Gescheiterte Mandatsübernahme: Akteneinsicht zur Abrechnung
© Unbreakable / Adobe Stock

Ein Anwalt wollte die Akte eines laufenden Unfallprozesses einsehen, um eine mögliche Mandatsübernahme zu prüfen. Die Mandantin entschied sich um. Später stritten sie über Gebühren. Darf der Anwalt zur Begründung seines Honoraranspruchs in die Akte schauen? Laut OLG Köln unter Umständen schon.

Nach § 299 Abs. 2 ZPO kann Dritten Akteneinsicht gewährt werden, wenn sie ein rechtliches Interesse glaubhaft machen. Die zentrale Frage: Reicht ein möglicher, noch ungeklärter Honoraranspruch? Das OLG bejahte dies – und formulierte den Maßstab weit (Beschluss vom 09.01.2026 – 7 VA 1/26): Ein rechtliches Interesse liege bereits dann vor, wenn die Kenntnis der Akte für die gerichtliche Geltendmachung eines möglichen Vergütungsanspruchs hilfreich sein könne.

Im Ausgangsverfahren vor dem LG Köln stritt eine Klägerin nach einem Verkehrsunfall über rund 70.000 Euro Schadensersatz. Mehrere medizinische Gutachten lagen bereits vor, die ihre Position offenbar "nur eingeschränkt stützten". Eineinhalb Jahre nach Prozessbeginn meldete sich ein weiterer Rechtsanwalt. Er legte eine Vollmacht "zur Akteneinsicht" vor – ausdrücklich nicht als Bevollmächtigter. Er wolle sich die Sache zunächst ansehen, bevor er ggf. übernehme. Das Gericht informierte die Beteiligten. Kurz darauf teilte der bisherige Advokat mit, ein Anwaltswechsel komme nicht mehr in Betracht; die Klägerin wünsche keine Akteneinsicht durch den Kollegen. Der Antrag wurde abgelehnt. Damit schien die Sache erledigt. War sie aber nicht.

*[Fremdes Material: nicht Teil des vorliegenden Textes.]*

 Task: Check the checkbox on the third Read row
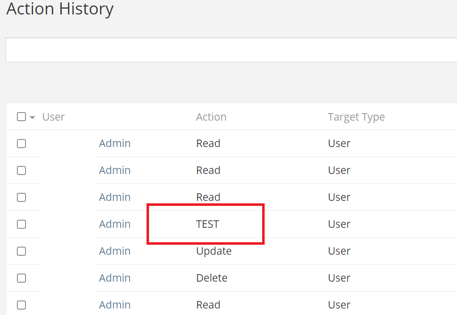coord(21,197)
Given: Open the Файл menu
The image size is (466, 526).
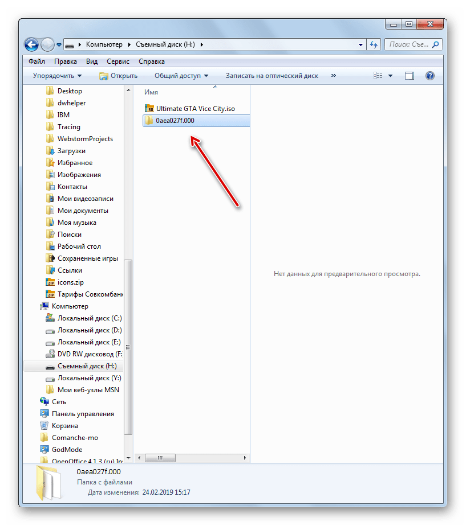Looking at the screenshot, I should (37, 61).
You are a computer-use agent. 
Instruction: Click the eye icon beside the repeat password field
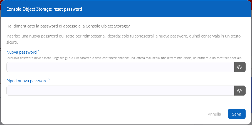click(x=239, y=91)
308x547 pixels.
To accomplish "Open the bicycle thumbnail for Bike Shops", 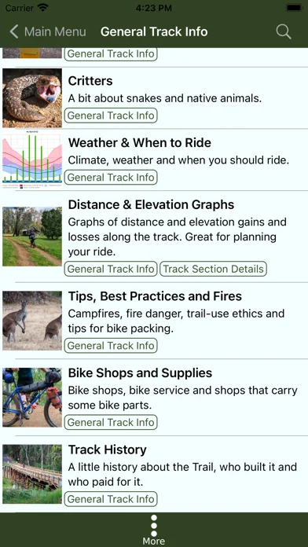I will pyautogui.click(x=32, y=398).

Der (Noch-nicht-)Anwalt verlangte später rund 1.400 Euro Vergütung. Das LG setzte die Gebühren zunächst fest. Auf sofortige Beschwerde der Mandantin hob es den Beschluss jedoch wieder auf: sie bestritt das Zustandekommen eines Mandatsvertrags. Der Anwalt legte unter anderem eine von der ihr unterzeichnete Prozessvollmacht vor und beantragte erneut Akteneinsicht – diesmal zur Begründung seines Vergütungsanspruchs und zur Prüfung der Erfolgsaussichten weiterer Rechtsmittel.

Beide Parteien widersprachen. Gleichwohl gewährte das LG die Einsicht. Dagegen wandte sich die Klägerin im Verfahren nach §§ 23 ff. EGGVG.

Mittelbare Berührung genügt

Für den Senat genügte es, dass ein Mandatsverhältnis zumindest möglich erschien. Eine abschließende Klärung sei im Akteneinsichtsverfahren nicht erforderlich. Entscheidend sei, dass die Kenntnis von Streitgegenstand, Verfahrensstand und Hintergründen für die Durchsetzung eines Gebührenanspruchs förderlich sein könne.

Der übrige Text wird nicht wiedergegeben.